The congregation started out gathering for worship in members’ homes, then at a small office before being invited by Thrasher to make their home there.
Thrasher Pastor B. Failes saw this as a “great opportunity for our church to be in mission to the over 200 Korean people in the Roanoke Valley.”
Members of the Korean congregation come from all over the area. Pastor Choi says that many of the families are Americanized Koreans who have lived in the area since the 1970s. There are also many multicultural families in the area with Korean members. Several speak Korean and English, but Korean is “more comfortable for them.”
Choi says they truly feel that “God is leading us” with the establishment of their new church and ministry.
Members of Thrasher UMC are excited to welcome Bishop Cho to their services as well this weekend, as he is held in high esteem by Pastor Failes, who frequently mentioned Cho during his tenure as Bishop of the UMC Southeastern Jurisdiction from 2012 to 2016.

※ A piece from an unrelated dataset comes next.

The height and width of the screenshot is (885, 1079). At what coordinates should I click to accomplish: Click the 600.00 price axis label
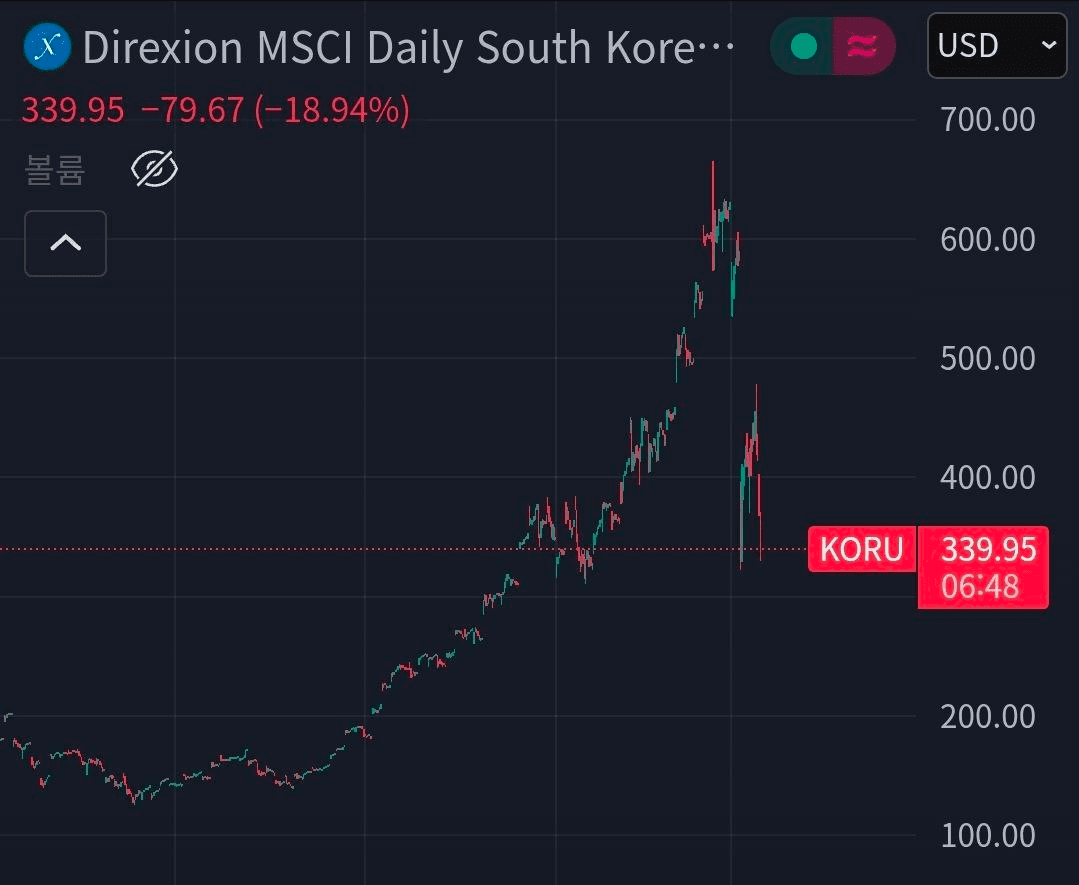(x=987, y=239)
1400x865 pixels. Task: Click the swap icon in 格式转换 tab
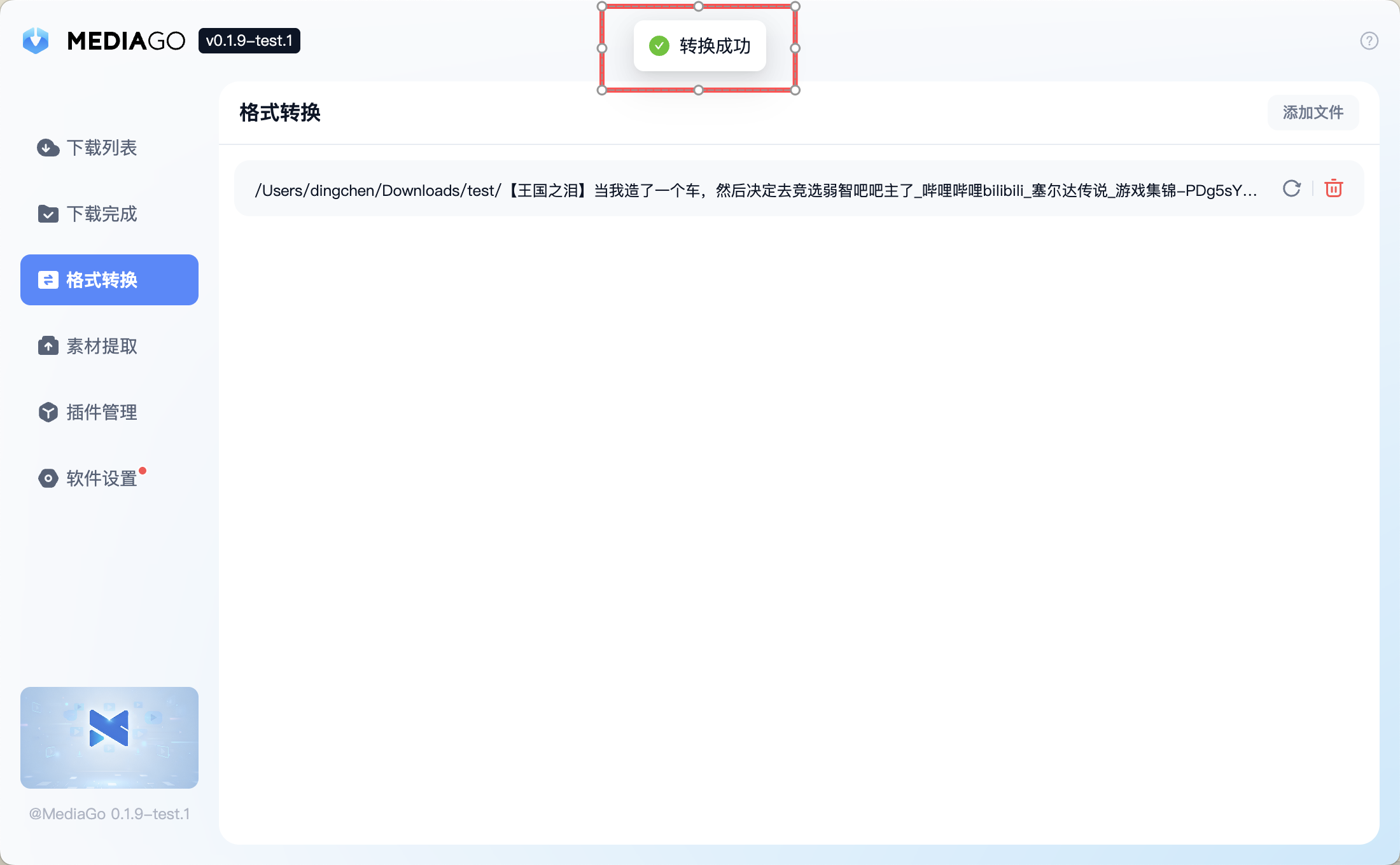coord(48,280)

“After hearing Bishop Cho preach, it is not hard to understand why he served the largest and fastest growing church in the Virginia Conference,” said Failes. “He has a passion for Christ that brings a power to his words. His leadership and friendship as a bishop have helped me tremendously. I look forward to hearing him again.”
Bishop Cho says that he was delighted with the invitation from the Korean Church to speak at their revival.
“My message for the Korean congregation will be about the basics of Christian faith: faith, hope and love,” said Bishop Cho. “I am also deeply grateful to Rev. B. Failes for his gracious invitation to preach at his church on Sunday morning.
“My message to them will focus on Christian hope founded on God’s amazing love,” said Bishop Cho. “We still have hope even though we are in the midst of suffering, illness and failure, because nothing can separate us from the love of God in Christ Jesus. We are called to live as more than conquerors.
“Two years ago, I retired from active ministry, but I have not retired from my mission of sharing the Gospel of Jesus Christ with the people,” added Cho. “It is always my great joy and honor to be invited to preach on our Lord who is still the way, the truth and the life.”
Bishop Cho was born in South Korea and graduated from the Methodist Theological Seminary in Seoul. He came to the United States in 1979 and earned his Master and Doctor of Divinity degrees from Wesley Theological Seminary in Washington, D. C. He was ordained in the East Annual Conference of the Korean Methodist Church in 1977 and transferred to the Virginia Conference in 1983.
He served as senior pastor of Korean United Methodist Church of Greater Washington (KUMCGW) in McLean, Va., for 22 years before being appointed superintendent of the Arlington District in 2005.
During his tenure at KUMCGW, church worship attendance grew from about 100 to more than 1,000; hundreds of adults and youths were baptized; and three building projects were completed. The church grew to have the largest worship attendance in the conference and remains one of the most vital congregations in the Virginia Conference.
Bishop Cho was elected and consecrated as a bishop at the Southeastern Jurisdictional Conference in 2012. He is the first Korean-American elected to the episcopacy in that jurisdiction and the first bishop there to be immediately assigned to lead his home annual conference. He retired in 2016 after serving one four-year term overseeing nearly 1,200 churches and about 335,000 Methodists across most of Virginia.
Bishops are assigned by their jurisdiction or central conference to serve a geographical area for a four-year term. There are 46 Episcopal areas in the United States and 20 Episcopal areas outside of the United States.
Bishop Cho and his wife Kiok Chang were married in 1975 in Seoul, Korea. They have two daughters, one son, and one grandson.
Thrasher welcomes the community to attend both the Korean revival and the English-speaking morning services at Thrasher on August 12 to hear the message from Bishop Cho.